[Dataset entries]
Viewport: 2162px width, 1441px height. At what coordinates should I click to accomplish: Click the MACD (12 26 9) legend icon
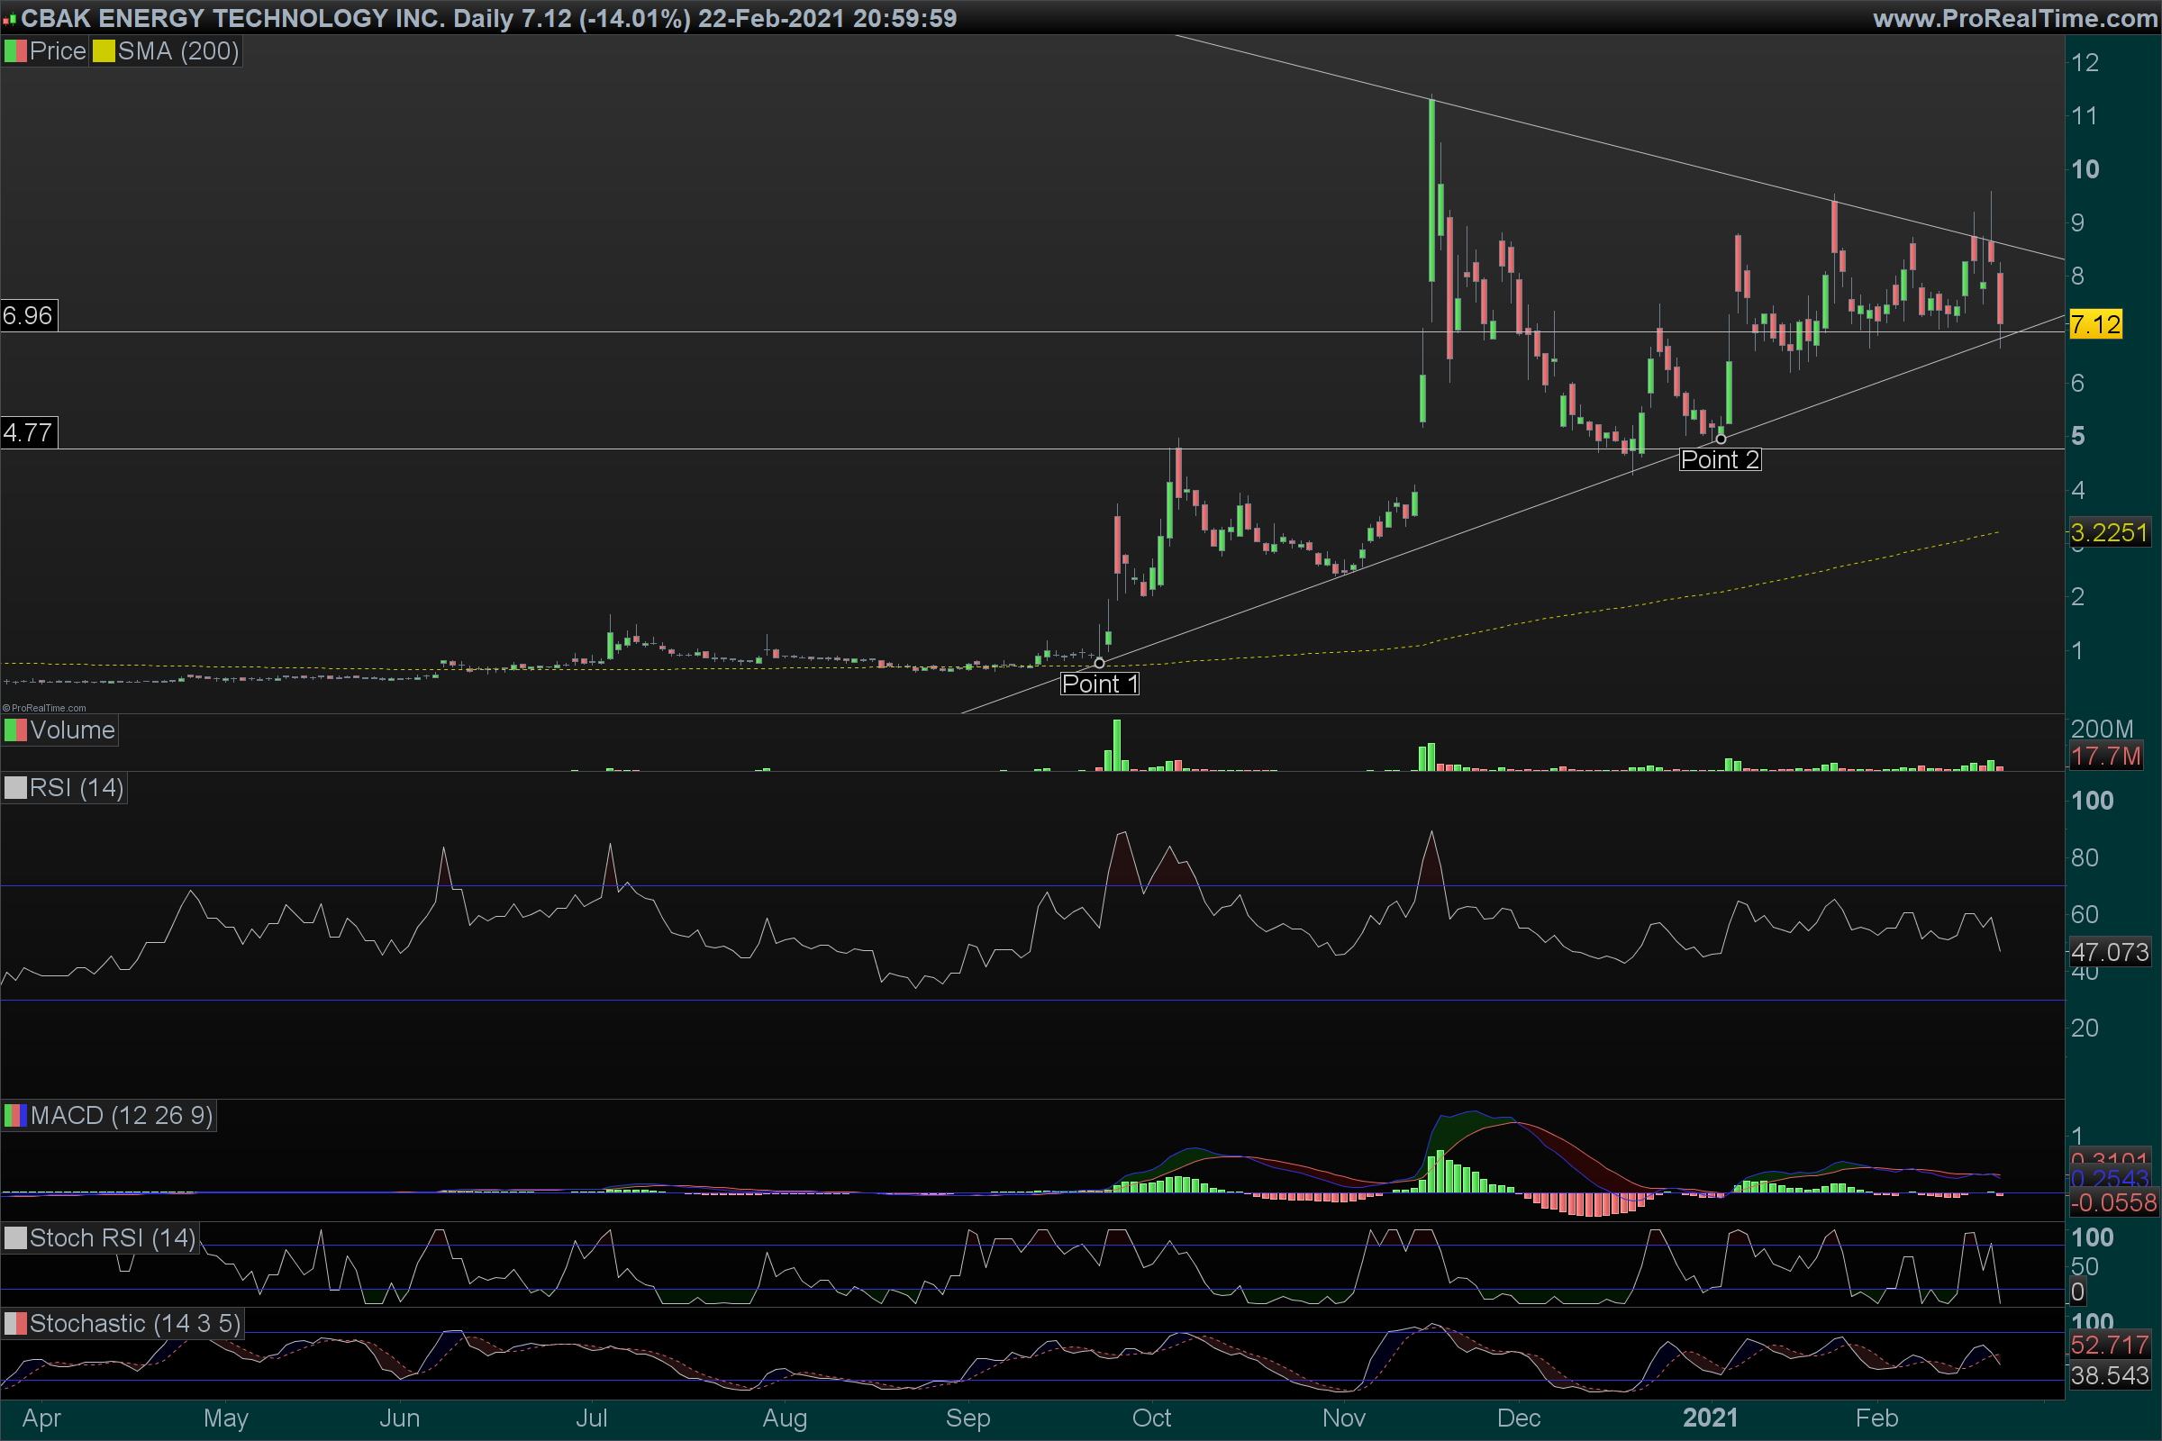(16, 1116)
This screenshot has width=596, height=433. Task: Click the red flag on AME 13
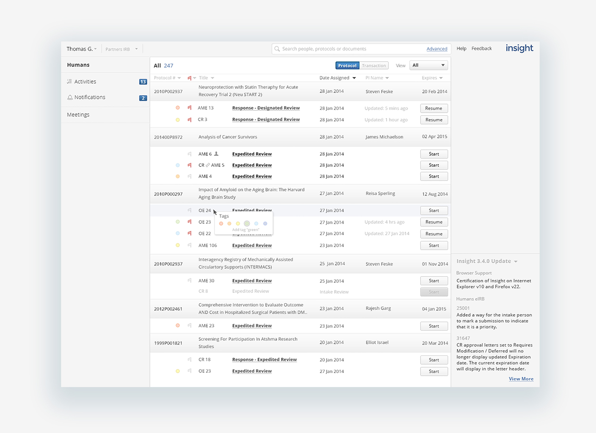tap(190, 108)
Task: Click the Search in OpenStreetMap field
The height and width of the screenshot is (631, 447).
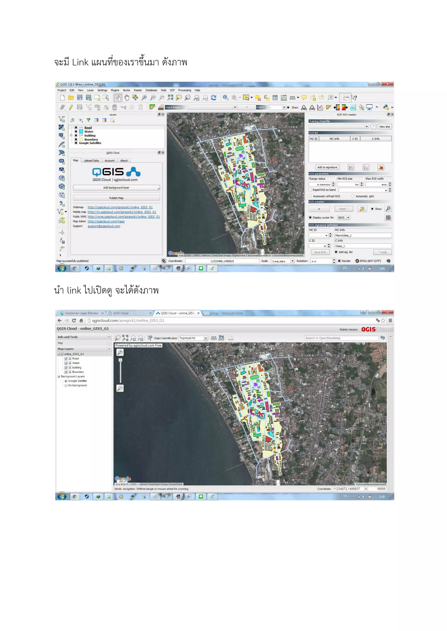Action: point(341,338)
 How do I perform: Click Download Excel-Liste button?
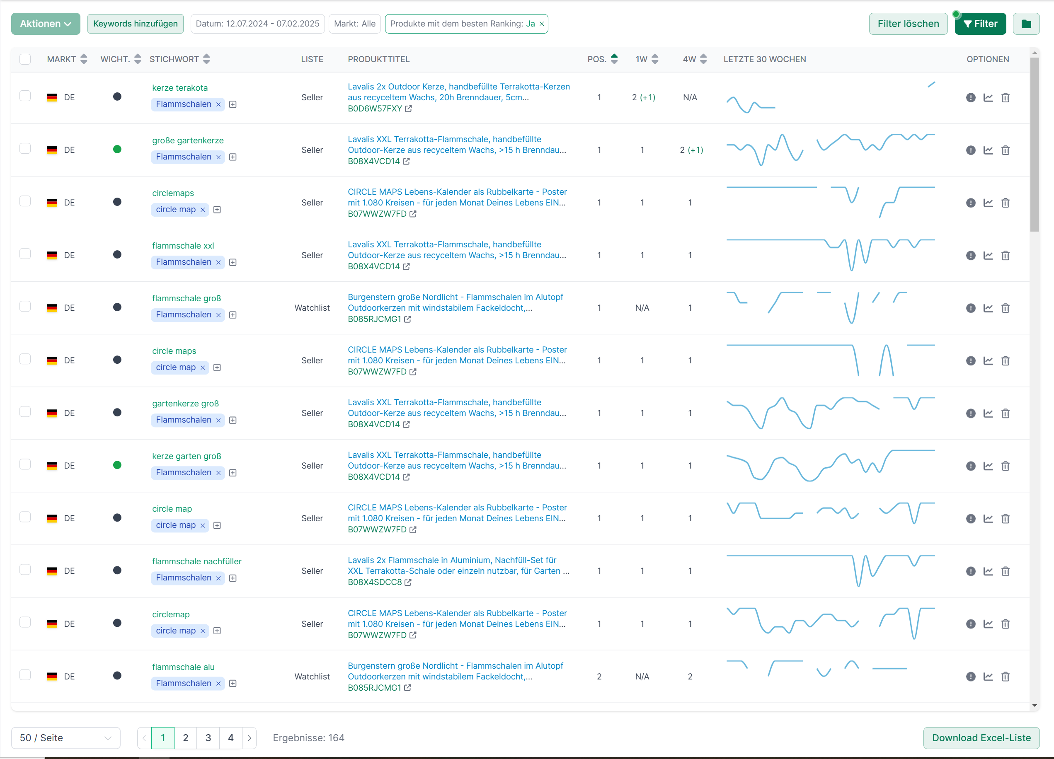[x=981, y=738]

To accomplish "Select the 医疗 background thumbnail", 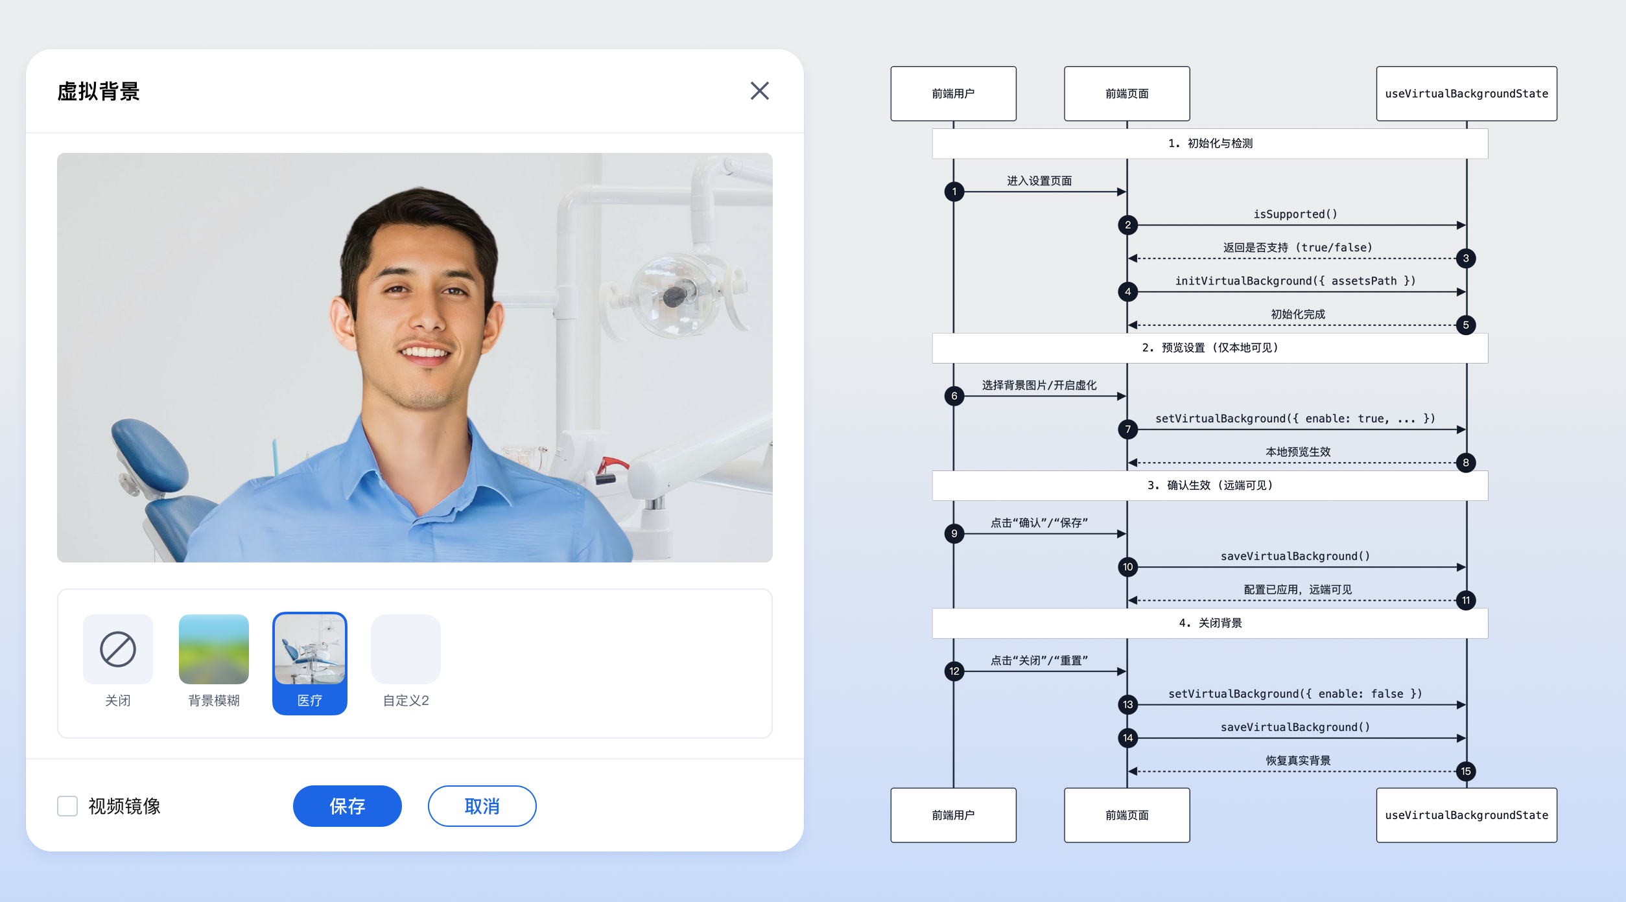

■ **What needs to be done**: Could all the data above be given again exactly, leaving out its images?

■ **Result of this exercise**:
Viewport: 2162px width, 1441px height. At what coordinates should I click to accomplish: Click the MACD (12 26 9) legend icon
(16, 1116)
This screenshot has width=596, height=433. Task: Click the red flag on AME 13
tap(190, 108)
Task: Click the Search in OpenStreetMap field
The height and width of the screenshot is (631, 447).
Action: point(341,338)
 How do I perform: Click Download Excel-Liste button?
[x=981, y=738]

To accomplish "Select the 医疗 background thumbnail", 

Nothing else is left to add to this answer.